Laboratoire d’innovation et incubateur de jeunes talents
Une carte blanche pluri-disciplinaire qui colle parfaitement à la philosophie du lieu, à la fois musée de design et laboratoire d’innovation : le MAD est doté d’un incubateur de jeunes designers, le MadLab, qui leur donne ateliers et matériel afin de répondre à des problématiques de design sociétal. Ses dernières réalisations : des sacs fabriqués à partir de bâches de protection des travaux sur la Grand Place, des bombers réfléchissants pour remplacer le disgracieux gilet jaune fluo (obligatoire pour les cyclistes à Bruxelles) et une fontaine d’eau potable qui se branche sur les bouches d’incendie.
« On essaie de montrer que le métier de designer n’est pas toujours de faire quelque chose de simplement esthétique. C’est aussi répondre à un cahier de charges de besoins, » explique Alexandra Lambert, directrice du MAD. On veut être un acteur de la société civile qui émet un discours sur ce qui se passe dans le monde, et tente d’apporter des solutions. Nous ce qu’on vise ce n’est pas de garder le process développé par nos designers – dans le cadre de la fontaine d’eau potable par exemple, on l’a donné à l’entreprise – mais de sensibiliser les pouvoirs publics. » Depuis le projet sur les bâches de chantier, transformés en sacs numérotés qui ont été en rupture de stock quasi immédiate – dorénavant à chaque fin de travaux publics, les bâches qui ont servi seront données aux ateliers du MAD ou livrées à des entreprises spéciales. « Le déchet de départ, la bâche, est donc transformée en ressource, » précise Alexandra Lambert.
Les actions du MAD dépassent le cadre strict de la capitale belge.

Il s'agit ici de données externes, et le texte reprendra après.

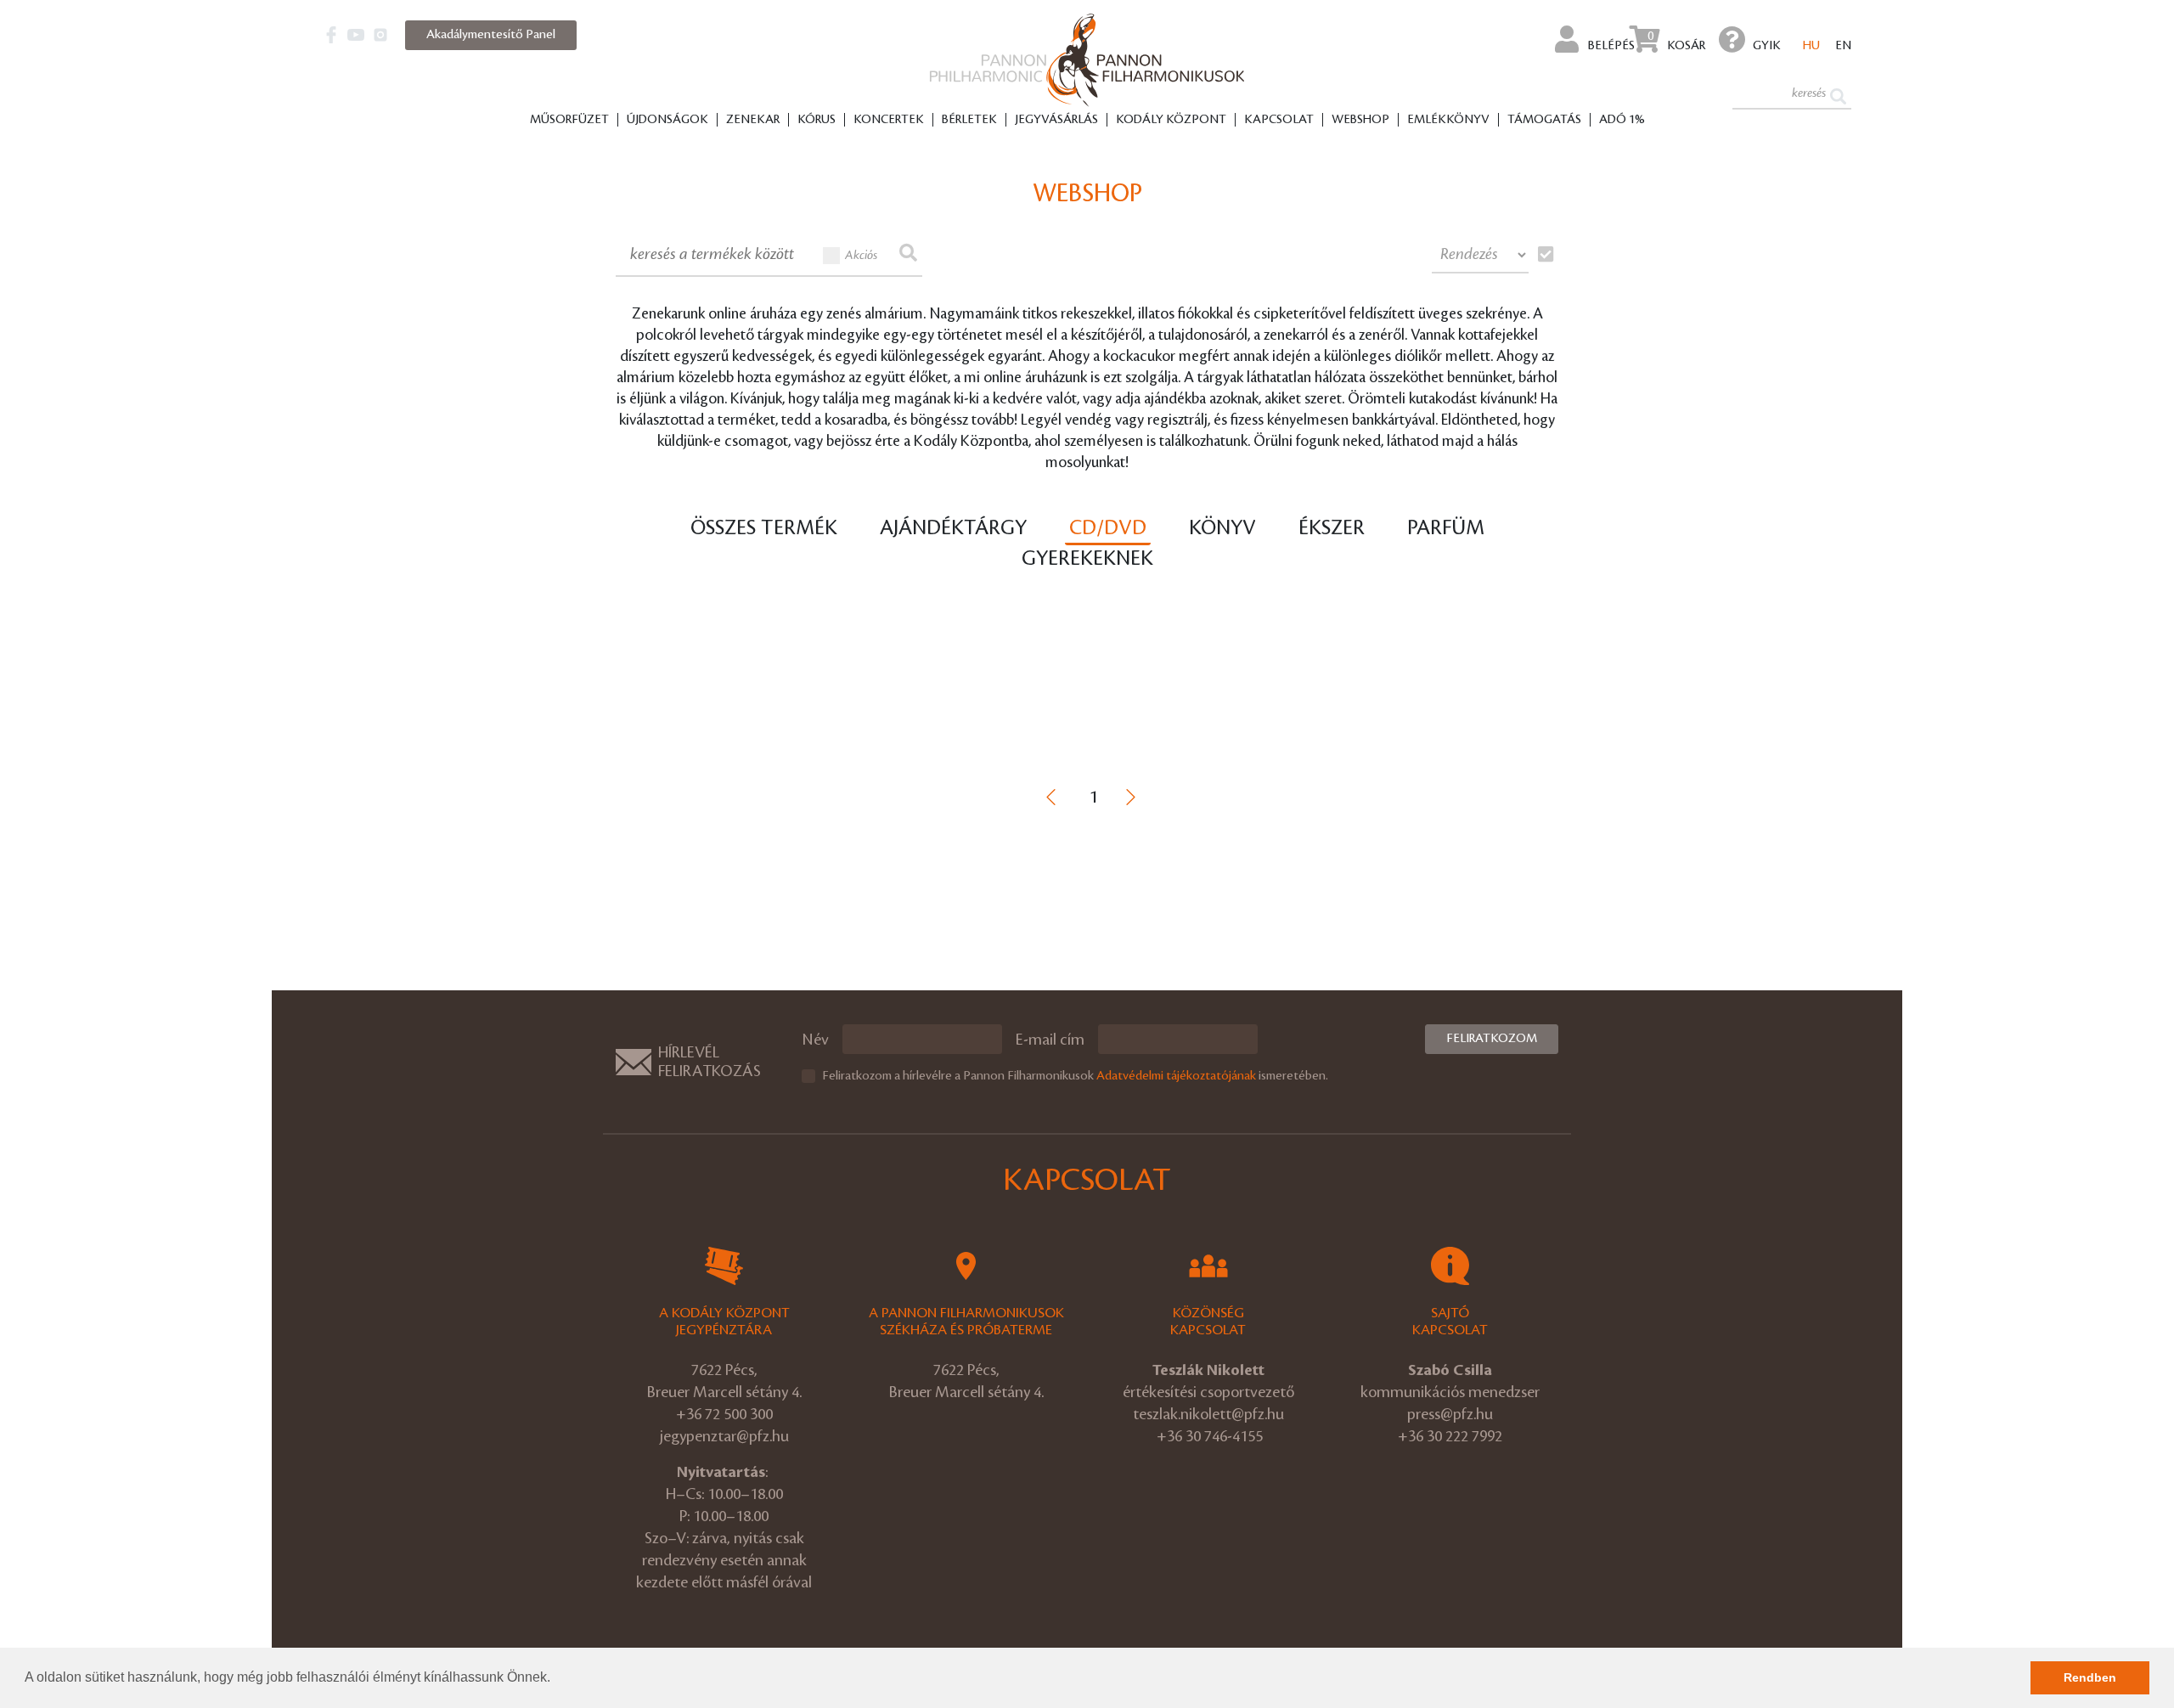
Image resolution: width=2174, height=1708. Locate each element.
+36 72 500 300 (724, 1414)
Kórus (816, 120)
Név (815, 1039)
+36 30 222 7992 (1450, 1436)
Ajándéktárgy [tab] (953, 528)
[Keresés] (1838, 95)
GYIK (1767, 46)
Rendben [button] (2090, 1677)
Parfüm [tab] (1445, 528)
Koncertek (888, 120)
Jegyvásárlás (1056, 120)
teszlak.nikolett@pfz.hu (1208, 1414)
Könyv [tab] (1222, 528)
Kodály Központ (1171, 120)
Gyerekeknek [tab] (1087, 559)
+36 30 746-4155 (1210, 1436)
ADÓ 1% (1622, 120)
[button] (556, 1679)
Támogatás (1544, 120)
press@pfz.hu (1450, 1414)
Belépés (1610, 46)
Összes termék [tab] (763, 528)
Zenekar (753, 120)
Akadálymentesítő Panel (490, 35)
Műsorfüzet (569, 120)
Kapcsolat (1279, 120)
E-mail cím (1050, 1039)
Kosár (1676, 41)
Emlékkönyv (1448, 120)
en (1843, 46)
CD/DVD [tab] (1107, 528)
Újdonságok (667, 120)
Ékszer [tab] (1331, 528)
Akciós (861, 255)
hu (1811, 46)
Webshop (1360, 120)
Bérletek (969, 120)
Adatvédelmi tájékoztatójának (1176, 1076)
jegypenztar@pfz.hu (724, 1436)
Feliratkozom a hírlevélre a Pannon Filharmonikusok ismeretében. (1075, 1076)
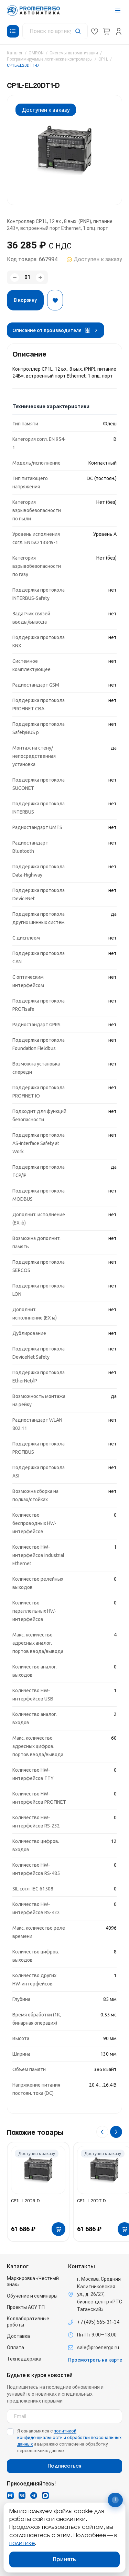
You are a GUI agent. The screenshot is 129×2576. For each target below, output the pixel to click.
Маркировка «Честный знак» (33, 2281)
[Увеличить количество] (40, 277)
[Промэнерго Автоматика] (33, 10)
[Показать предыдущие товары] (102, 2132)
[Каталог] (13, 31)
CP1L (103, 59)
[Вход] (118, 31)
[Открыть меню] (118, 10)
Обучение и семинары (32, 2296)
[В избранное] (55, 300)
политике (22, 2543)
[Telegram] (33, 2495)
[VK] (22, 2495)
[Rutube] (10, 2495)
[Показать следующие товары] (116, 2132)
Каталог (15, 53)
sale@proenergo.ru (98, 2347)
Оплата (15, 2347)
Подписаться (64, 2466)
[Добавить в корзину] (58, 2229)
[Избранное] (94, 31)
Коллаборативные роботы (28, 2322)
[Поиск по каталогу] (55, 31)
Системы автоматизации (74, 53)
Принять (64, 2559)
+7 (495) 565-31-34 (98, 2322)
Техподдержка (24, 2359)
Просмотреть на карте (95, 2360)
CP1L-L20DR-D (25, 2200)
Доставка (18, 2336)
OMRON (36, 53)
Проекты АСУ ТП (26, 2307)
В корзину (25, 300)
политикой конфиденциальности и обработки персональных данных (69, 2437)
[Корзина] (106, 31)
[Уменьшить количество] (14, 277)
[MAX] (45, 2495)
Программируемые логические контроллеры (50, 59)
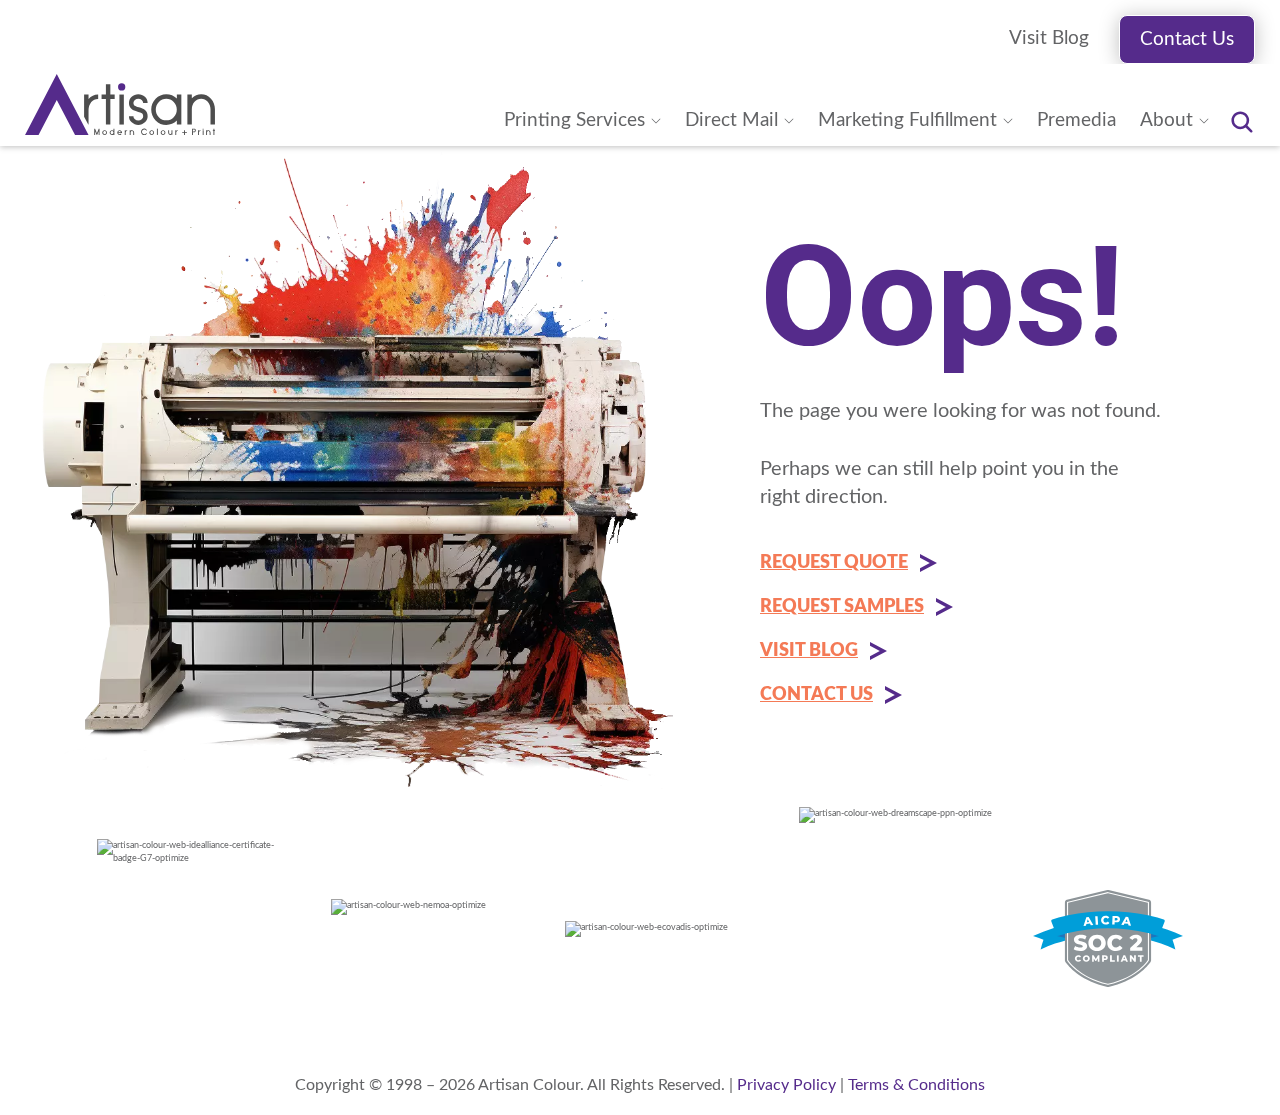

Son prochain gros chantier est Europe Creative, projet de fédération européenne de la création regroupant huit pays autour des techniques et innovations dans le domaine de la mode et de la création, visant à soutenir les plus petites structures dans leur volonté d’éco-responsabilité et de projet social. « Les petits créateurs ont besoin qu’on mutualise les choses pour eux, reprend Alexandra Lambert. Ils ne peuvent pas à la fois créer, développer une entreprise, s’intéresser aux questions de durabilité, penser aux nouvelles technologies de production… Le business model est devenu super difficile aujourd’hui. » Vers une fédération européenne de la mode ?
« It’s My Own, An Everyday Fashion Story », jusqu’au 17 juin 2018 au MAD, 10 place du nouveau marché aux grains, Bruxelles, Belgique.